The news: "I'm just trying to figure out what it is about Comcast service that you don't want to keep?"
If you've ever tried to cancel your phone or Internet service, you've probably experienced the nightmare of never-ending wait-times and inane questions like this. It almost seems like something out of fiction, but Comcast has set a new standard for claw-your-eyes-out-terrible service.
AOL project manager and one-time Engadget editor Ryan Block recently tried to end his Comcast account to switch to another service. But Comcast just didn't want to let him end their relationship. A Comcast representative turned his simple request into a labyrinthine hell of Kafkaesque counterpoints and thinly veiled aggression that took nearly 20 minutes to resolve. Block was so frustrated that he began recording the call after about 10 minutes of argument: If you haven't heard it, do it now.
Okay, here's the tail end of our Comcast disconnection call last week. Tell me I'm not crazy? https://t.co/ohVt2YWZis (Background at link.)— Ryan Block (@ryan) July 14, 2014
@mat my bod was literally shaking afterwards. That's never happened before.— Ryan Block (@ryan) July 14, 2014
"Being that we are the number one-provider of Internet and TV service in the entire country, why is it that you aren't wanting to have the number-one Internet service, number-one TV service available?" the rep challenged. "I'm just trying to figure out what it is about Comcast service that you aren't liking, that you aren't wanting to keep. What is it about that service?"

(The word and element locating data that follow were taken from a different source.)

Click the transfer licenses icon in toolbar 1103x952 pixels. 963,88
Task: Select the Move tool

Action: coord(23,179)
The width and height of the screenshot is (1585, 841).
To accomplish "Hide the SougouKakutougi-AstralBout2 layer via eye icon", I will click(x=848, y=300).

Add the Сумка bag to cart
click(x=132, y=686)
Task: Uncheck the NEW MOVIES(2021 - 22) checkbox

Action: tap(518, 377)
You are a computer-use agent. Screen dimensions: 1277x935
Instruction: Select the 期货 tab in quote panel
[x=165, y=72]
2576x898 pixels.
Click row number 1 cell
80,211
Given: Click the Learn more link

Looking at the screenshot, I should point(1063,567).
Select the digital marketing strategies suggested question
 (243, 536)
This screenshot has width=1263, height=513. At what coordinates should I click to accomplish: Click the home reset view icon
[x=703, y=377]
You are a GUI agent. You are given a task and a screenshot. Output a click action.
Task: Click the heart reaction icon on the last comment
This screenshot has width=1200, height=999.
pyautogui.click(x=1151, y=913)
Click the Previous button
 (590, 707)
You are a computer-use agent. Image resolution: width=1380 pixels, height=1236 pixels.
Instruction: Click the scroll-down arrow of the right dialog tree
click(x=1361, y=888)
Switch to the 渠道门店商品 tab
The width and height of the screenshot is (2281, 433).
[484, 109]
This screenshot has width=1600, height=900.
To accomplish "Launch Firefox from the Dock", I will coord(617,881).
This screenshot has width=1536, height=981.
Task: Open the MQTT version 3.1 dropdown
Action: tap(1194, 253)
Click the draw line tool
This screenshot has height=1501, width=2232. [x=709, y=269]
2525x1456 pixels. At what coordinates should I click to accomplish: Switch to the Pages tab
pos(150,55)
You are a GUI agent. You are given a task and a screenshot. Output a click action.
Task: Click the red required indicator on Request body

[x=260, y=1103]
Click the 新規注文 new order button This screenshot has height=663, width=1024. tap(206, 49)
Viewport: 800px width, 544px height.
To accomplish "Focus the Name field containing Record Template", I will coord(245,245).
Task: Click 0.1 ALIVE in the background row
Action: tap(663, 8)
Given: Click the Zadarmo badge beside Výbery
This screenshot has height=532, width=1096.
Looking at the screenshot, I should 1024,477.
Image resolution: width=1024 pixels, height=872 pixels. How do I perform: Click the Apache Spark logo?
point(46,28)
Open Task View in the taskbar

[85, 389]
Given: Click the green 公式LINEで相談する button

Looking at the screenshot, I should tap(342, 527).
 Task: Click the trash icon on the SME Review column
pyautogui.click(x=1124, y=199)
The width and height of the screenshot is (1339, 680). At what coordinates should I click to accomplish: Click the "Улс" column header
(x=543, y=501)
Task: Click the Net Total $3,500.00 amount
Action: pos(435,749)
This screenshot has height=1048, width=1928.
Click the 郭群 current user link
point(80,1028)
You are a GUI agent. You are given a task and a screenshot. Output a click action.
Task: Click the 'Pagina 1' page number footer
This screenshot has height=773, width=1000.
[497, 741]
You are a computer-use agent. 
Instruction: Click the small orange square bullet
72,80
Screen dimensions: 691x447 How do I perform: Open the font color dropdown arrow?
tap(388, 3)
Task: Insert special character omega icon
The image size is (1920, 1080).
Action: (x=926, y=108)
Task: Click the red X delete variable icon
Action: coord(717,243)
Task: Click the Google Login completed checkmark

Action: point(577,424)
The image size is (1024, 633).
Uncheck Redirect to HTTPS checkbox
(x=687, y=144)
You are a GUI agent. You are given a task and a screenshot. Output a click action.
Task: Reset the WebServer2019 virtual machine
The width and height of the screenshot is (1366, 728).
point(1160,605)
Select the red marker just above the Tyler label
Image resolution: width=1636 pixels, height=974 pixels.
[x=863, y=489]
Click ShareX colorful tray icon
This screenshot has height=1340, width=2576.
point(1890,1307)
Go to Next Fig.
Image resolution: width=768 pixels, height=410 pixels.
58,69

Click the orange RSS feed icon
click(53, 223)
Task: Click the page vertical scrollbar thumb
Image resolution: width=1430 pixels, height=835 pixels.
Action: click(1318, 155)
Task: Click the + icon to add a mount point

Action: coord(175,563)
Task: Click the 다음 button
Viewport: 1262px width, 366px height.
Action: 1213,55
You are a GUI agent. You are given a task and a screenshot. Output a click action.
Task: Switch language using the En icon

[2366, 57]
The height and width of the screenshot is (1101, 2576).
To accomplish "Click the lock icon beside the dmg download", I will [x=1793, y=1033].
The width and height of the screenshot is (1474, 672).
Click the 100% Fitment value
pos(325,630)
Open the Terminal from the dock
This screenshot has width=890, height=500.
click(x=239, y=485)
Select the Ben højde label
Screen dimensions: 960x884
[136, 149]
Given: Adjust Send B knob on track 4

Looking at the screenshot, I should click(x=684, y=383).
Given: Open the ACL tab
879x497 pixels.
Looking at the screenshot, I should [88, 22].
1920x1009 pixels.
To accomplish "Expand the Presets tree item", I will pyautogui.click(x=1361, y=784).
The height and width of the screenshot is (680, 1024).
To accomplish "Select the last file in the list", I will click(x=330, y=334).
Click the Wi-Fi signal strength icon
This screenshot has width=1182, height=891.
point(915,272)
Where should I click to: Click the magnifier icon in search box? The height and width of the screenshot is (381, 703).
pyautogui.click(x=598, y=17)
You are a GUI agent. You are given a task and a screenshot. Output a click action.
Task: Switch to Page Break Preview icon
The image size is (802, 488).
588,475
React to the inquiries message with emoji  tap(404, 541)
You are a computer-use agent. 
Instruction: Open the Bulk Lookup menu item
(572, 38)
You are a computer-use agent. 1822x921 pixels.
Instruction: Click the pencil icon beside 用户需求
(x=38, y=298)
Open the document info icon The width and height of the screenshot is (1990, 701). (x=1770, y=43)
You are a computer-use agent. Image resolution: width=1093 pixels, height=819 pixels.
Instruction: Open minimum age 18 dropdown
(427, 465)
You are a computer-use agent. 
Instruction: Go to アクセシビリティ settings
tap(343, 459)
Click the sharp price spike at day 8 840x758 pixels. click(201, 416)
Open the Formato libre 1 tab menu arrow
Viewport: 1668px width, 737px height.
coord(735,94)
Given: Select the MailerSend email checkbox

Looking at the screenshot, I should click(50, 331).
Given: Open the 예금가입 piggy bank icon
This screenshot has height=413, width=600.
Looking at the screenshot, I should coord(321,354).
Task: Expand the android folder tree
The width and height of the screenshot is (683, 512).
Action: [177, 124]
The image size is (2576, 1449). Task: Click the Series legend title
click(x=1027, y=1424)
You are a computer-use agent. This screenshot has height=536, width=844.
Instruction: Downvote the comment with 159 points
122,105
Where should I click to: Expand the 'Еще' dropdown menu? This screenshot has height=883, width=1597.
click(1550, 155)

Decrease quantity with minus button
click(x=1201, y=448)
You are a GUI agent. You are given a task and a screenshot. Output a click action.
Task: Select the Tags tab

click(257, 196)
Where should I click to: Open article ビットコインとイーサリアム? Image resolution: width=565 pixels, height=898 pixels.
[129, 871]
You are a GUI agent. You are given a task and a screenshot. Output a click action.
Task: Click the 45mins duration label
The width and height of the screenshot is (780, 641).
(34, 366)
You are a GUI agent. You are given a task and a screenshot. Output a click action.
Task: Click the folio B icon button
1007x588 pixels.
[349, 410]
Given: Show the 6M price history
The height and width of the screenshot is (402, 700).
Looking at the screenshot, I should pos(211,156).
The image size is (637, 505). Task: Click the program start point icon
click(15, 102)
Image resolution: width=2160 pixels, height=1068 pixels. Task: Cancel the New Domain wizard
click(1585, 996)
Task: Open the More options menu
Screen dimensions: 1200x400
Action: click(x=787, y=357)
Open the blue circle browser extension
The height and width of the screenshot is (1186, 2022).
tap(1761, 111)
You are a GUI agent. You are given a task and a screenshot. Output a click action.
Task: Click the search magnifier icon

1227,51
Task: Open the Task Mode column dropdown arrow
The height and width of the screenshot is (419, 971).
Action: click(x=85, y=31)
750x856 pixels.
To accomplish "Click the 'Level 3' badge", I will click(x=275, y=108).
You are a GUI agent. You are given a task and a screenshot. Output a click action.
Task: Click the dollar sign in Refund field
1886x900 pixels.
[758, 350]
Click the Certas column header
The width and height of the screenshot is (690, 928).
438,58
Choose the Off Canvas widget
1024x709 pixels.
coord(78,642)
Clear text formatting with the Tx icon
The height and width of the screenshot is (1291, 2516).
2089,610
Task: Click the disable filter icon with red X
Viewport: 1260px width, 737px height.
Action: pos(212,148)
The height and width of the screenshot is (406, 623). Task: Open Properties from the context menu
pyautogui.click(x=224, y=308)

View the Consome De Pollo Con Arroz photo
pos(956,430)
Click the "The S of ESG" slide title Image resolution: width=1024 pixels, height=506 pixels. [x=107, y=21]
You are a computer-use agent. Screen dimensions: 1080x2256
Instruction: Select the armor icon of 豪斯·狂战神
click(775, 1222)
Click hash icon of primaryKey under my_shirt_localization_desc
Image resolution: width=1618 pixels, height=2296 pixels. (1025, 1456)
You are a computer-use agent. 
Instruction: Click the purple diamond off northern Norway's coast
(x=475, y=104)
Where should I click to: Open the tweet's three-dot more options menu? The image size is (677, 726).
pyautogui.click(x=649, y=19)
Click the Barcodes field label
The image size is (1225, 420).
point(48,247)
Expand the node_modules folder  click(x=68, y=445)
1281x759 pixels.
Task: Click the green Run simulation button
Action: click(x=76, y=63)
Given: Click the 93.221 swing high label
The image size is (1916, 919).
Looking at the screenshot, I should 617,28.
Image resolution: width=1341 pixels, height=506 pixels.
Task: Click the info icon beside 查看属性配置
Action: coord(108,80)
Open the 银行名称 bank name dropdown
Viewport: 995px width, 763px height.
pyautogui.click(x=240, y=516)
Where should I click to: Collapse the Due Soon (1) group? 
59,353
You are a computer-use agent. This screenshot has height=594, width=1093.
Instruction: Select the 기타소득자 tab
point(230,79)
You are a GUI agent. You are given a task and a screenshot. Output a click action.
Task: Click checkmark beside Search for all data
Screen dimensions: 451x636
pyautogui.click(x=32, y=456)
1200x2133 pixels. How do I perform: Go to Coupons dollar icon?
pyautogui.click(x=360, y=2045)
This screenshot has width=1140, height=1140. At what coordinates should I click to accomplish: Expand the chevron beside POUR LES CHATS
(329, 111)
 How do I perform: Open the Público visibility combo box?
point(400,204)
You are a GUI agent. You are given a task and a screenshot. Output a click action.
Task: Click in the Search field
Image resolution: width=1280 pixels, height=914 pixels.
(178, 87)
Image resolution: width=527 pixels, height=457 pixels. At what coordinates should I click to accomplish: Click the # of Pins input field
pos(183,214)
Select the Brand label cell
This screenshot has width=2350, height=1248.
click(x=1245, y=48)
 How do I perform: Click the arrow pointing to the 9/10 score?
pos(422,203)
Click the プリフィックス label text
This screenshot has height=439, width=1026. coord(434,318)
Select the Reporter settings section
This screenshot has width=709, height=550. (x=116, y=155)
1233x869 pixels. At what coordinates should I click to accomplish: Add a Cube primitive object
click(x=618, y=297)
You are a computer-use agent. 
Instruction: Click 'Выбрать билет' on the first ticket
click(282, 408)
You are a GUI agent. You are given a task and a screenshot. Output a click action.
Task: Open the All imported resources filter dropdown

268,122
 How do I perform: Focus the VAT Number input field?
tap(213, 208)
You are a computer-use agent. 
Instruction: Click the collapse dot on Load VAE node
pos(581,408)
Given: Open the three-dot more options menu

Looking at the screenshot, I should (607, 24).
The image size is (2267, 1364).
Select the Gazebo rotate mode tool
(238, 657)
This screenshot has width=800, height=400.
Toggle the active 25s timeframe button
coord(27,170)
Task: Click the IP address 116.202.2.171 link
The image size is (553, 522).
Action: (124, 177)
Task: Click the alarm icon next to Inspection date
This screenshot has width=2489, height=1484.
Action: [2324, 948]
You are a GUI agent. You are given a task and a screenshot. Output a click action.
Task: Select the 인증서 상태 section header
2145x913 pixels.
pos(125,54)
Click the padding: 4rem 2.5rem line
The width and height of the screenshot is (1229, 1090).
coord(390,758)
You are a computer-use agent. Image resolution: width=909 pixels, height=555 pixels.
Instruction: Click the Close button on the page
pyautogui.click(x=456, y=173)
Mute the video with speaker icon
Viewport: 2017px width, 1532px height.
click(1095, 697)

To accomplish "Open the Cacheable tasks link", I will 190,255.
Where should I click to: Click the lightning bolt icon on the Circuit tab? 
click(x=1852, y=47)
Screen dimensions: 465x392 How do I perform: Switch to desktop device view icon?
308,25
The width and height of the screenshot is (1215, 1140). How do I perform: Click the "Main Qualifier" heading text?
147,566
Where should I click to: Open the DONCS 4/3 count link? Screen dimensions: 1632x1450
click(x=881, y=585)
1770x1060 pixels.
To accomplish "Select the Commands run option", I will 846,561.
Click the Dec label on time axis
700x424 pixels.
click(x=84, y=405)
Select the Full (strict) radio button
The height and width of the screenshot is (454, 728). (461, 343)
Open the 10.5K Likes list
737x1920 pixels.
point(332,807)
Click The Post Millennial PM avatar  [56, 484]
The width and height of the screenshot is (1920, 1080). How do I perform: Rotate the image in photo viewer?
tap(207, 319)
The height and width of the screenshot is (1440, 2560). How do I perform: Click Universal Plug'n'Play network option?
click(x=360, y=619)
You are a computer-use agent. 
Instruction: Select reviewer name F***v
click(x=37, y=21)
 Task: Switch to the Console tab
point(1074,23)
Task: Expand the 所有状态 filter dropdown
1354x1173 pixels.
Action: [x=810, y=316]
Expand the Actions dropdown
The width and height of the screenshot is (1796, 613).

The former editor was only able to commence with a new Comcast-free life by straight-up refusing to talk to the rep any further until the disconnect was processed.
Block now has his revenge. Comcast went into full-on damage control mode, issuing a statement that the rep's "very unfortunate" conduct was "unacceptable." While this PR fiasco would be embarrassing under the best of circumstances, Comcast is pushing for federal approval of its planned merger with Time Warner Cable. For the cable company, obtaining that approval requires demonstrating (or at least convincing gullible congressmen) that service quality won't plummet with less competition. This is bad timing, to say the least.
But this is Comcast's fault, not the rep's. While Comcast might be trying hard to convince everyone that this is just the work of one bad apple, there's ample evidence that the company deliberately pushes call center workers to the edge of sanity as a matter of policy. Latest's Joshua Patton points out that, "Call centers thrive on their total lack of job security to motivate their employees to lose the company as little money as they can." The result is that you, the customer, are almost inevitably going to run up against unfair and coercive customer service practices.
The exception, of course, is when customers want to cancel their service. Then customer retention is the only priority; threatening to go to another provider is in some cases the only way to get Comcast's attention for service issues. But deliberately frustrating procedures like having customers wait in excruciating lines to return networking equipment aim to intimidate customers into staying.
Because competition is so low, manipulative treatment of customers is endemic throughout the telecom industry. AOL did the exact same thing with cancelling customers, which led to embarrassing viral story in 2006. DirecTV forced technicians to lie to customers in order to hook the box to their phone lines, encouraging them to order fee-based content, and docked the technicians' pay if they didn't meet quotas. Verizon makes it so difficult for customers to quit that people actually assemble guides for getting through their process quickly and without termination fees.
Why you should care: Comcast would like to pretend otherwise, but the call from hell that frustrated Block so much is probably pretty common. It's turned simple customer service operations into the equivalent of a cage match to turn a quick buck and both employees and customers are being happily thrown into the arena. Two men enter, Comcast leaves with your money.